Houve um tempo - e já faz tempo - em que se media a honra de uma pessoa pela capacidade que ela tinha de ser vingativa e rancorosa, lavando o que estava "sujo" com sangue e mágoa eterna.
Pra não dar o braço a torcer, de que seu investimento estava furado, de que suas escolhas já estavam apodrecidas, de que havia um cheiro putrefato no ar de coisa vencida, ela se esquartejava inteira, alimentando monstros que carcomiam a alma feito metástases cancerosas (a redundância é exagero didático).
Não sei se as coisas mudaram. 
Não sei. 
Mas tento saber se há saídas outras, mais econômicas, afinal, o que é um braço preservado perto do corpo inteiro torturado?
Por que é preciso a ilusão de se manter na mão o que, inexoravelmente, foge ao controle?
Pra que se assemelhar aos coronéis daquele tempo antigo, os quais sequer se admira, nomeando o que pensas que te pertence e ampliando tuas posses imaginárias, se nada fará com tudo isso que acumulas?
Agora que o ano virou, arrumar o armário e ver o que serve, e o que só causa bolor, pode ser mais que útil.

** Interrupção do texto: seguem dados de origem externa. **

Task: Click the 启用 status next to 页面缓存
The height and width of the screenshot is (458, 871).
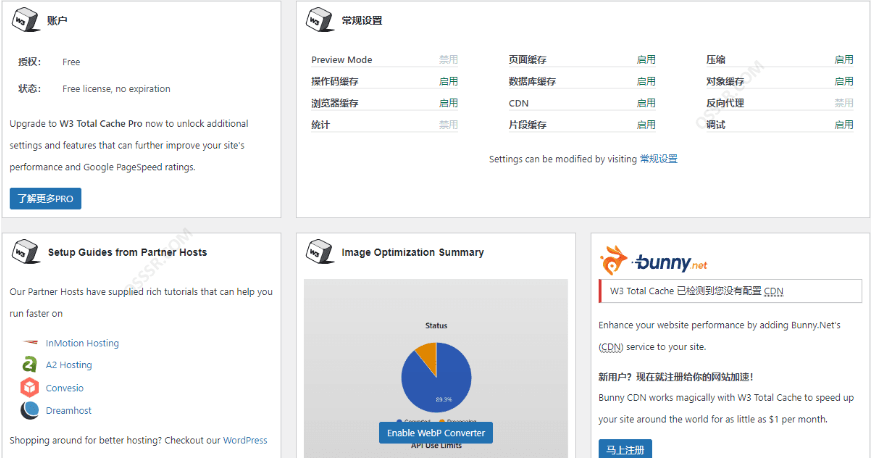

Pode ser mesmo questão de sobrevivência, arranjar espaços para as novidades e novas descobertas, fazendo um enterro decente para o que não cabe mais no agora.
Hei, você, que tenta agarrar e controlar o mundo todo, não tem mais o que fazer, não? 
Seu projeto é falido. Sinto muito!
A não ser que sejas uma centopeia, sempre faltarão braços.